Your File System Is Already a Graph Database

The pitch
It has been reported that Andrej Karpathy recently floated a simple, tempting idea: use LLMs to compile your raw notes into an interlinked markdown wiki and treat Obsidian as your personal knowledge layer. A follow-up “idea file” for agents supposedly makes the setup easy. On the heels of that, a rumproarious post argues he’s been doing exactly this for years — allegedly hoarding 52,447 markdown files in an Obsidian vault — and that the humble filesystem itself is already a graph database.

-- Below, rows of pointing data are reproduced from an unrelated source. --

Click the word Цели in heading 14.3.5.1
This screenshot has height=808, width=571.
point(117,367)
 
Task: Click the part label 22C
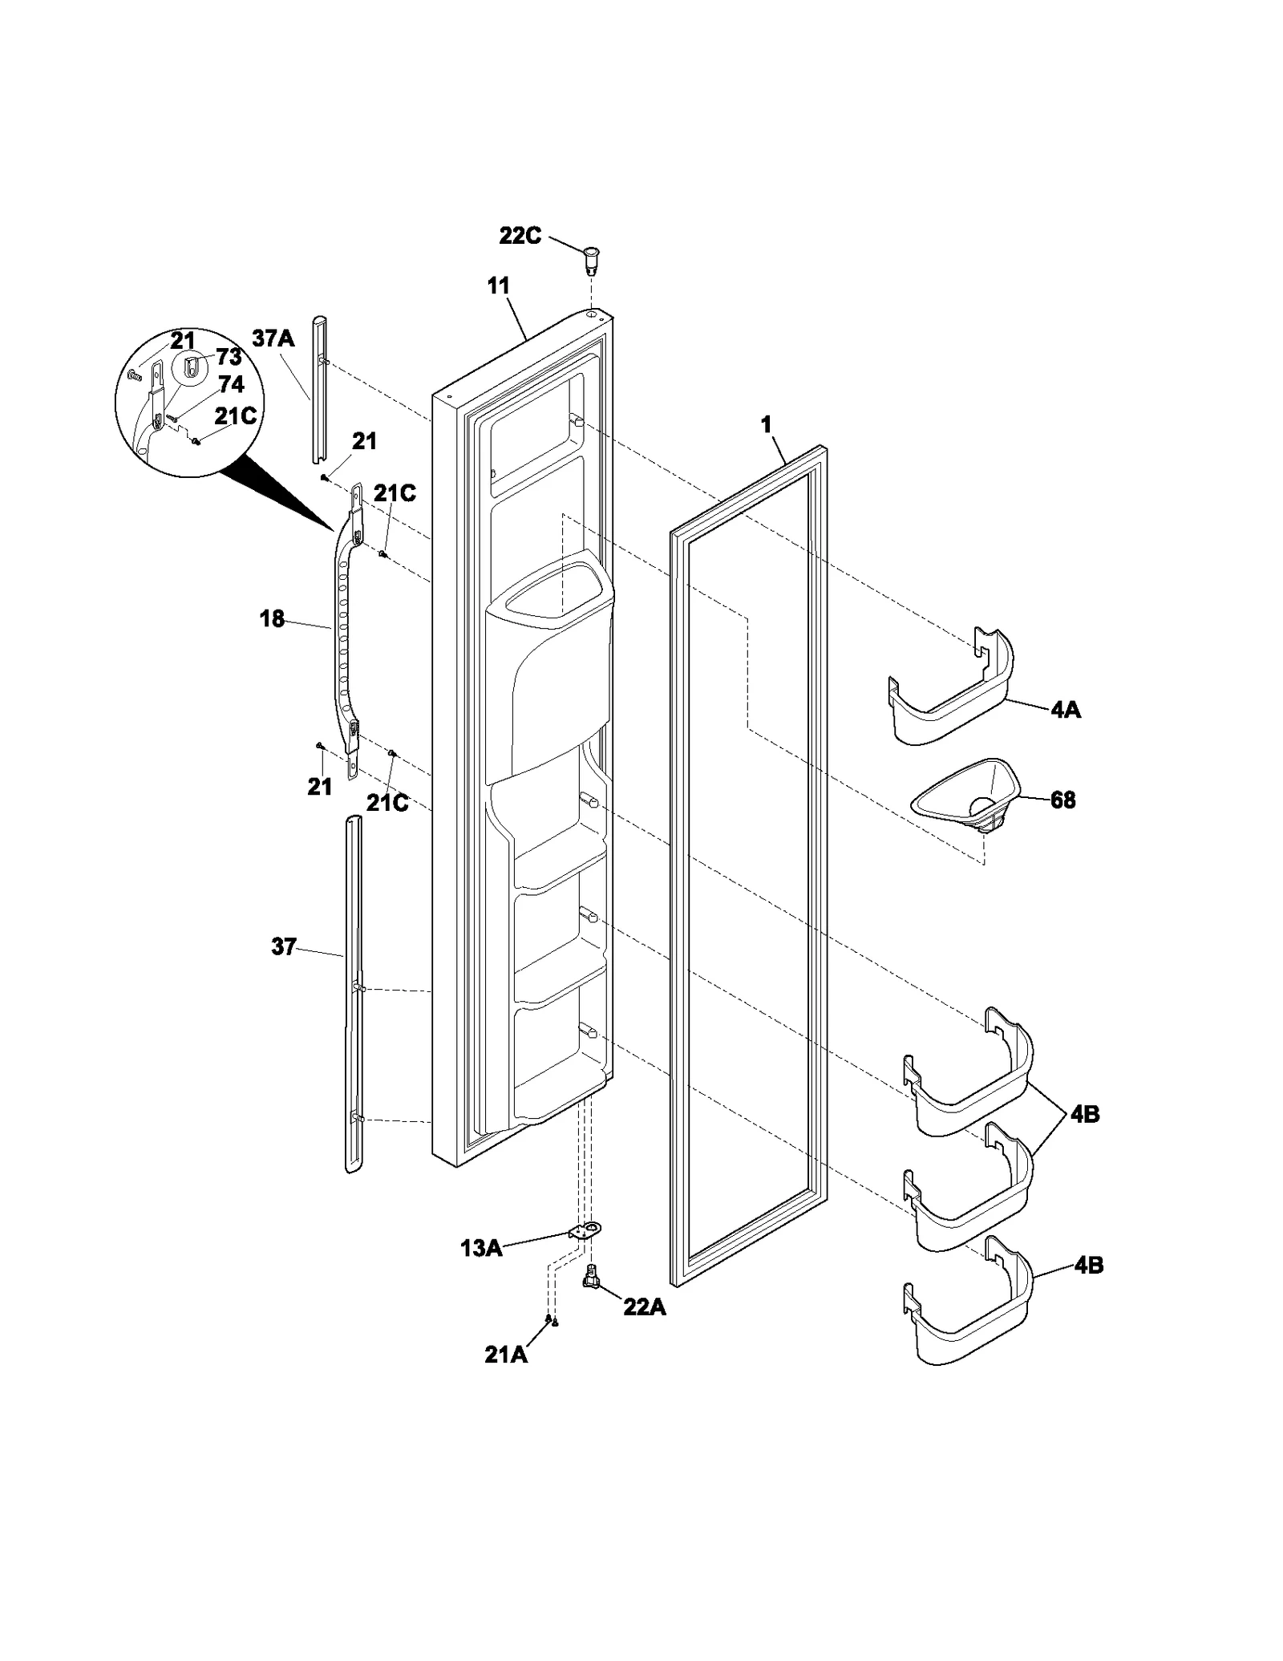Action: (x=520, y=237)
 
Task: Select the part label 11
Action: (x=498, y=286)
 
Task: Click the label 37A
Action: (x=273, y=338)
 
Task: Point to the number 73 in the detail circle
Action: (x=229, y=357)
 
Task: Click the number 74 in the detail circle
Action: (x=230, y=385)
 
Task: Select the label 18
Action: (x=272, y=619)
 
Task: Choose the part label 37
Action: (x=284, y=947)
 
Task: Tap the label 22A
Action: (x=645, y=1307)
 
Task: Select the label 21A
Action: (x=506, y=1355)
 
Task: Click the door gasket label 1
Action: (x=766, y=425)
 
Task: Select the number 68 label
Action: (x=1062, y=800)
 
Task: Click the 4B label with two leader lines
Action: (x=1084, y=1114)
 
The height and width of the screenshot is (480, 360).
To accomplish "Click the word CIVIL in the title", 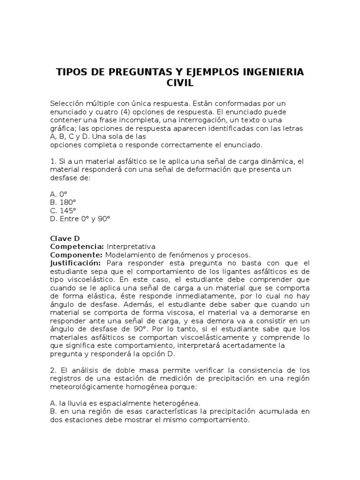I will click(180, 83).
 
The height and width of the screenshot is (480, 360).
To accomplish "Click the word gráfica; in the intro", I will click(63, 128).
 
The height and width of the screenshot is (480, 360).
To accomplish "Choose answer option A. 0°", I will click(59, 194).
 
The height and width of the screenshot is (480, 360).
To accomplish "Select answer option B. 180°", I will click(62, 202).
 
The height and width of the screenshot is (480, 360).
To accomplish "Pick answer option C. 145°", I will click(62, 210).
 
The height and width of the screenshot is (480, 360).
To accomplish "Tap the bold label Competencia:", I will click(77, 247).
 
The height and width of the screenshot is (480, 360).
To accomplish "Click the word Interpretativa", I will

Files are nodes, wikilinks are edges, folders give you schema. No fancy vector store, no standalone graph DB, no RAG pipeline. Just files on disk.
How it works, in plain English
The system borrows PARA and Tiago Forte’s “second brain” ideas for organization — projects, areas, people, daily notes — then leans on an agent to stitch new inputs into place. After meetings, the agent drops a note into daily/YYYY/MM/DD, pulls attachments like Google Docs into markdown, and wikilinks conversations to people and projects. Over time each person’s note becomes a timeline; each project folder becomes the canonical history. The payoff? You point an agent at a starting document and tell it to “spider” the available sources; it assembles context and drafts design docs that don’t sound like they were written cold.
Why it matters
This isn’t just nerdy tinkering. The real argument here is that you’re doing context engineering — building the exact input an LLM needs to produce useful work. That changes the game for handoffs, onboarding, postmortems, even product strategy. Feels good, right? The practical risks remain: permissions, tooling for reliable syncing, and whether teams want their single source of truth scattered across personal vaults. But for individuals and small teams who already live in markdown and Obsidian, the promise is immediate: a searchable, link-first brain that remembers what you can’t.
The takeaway
Call it clever reuse or DIY graph engineering. Either way, it’s a reminder that sometimes the best infrastructure is the one you already have — if you just connect the dots.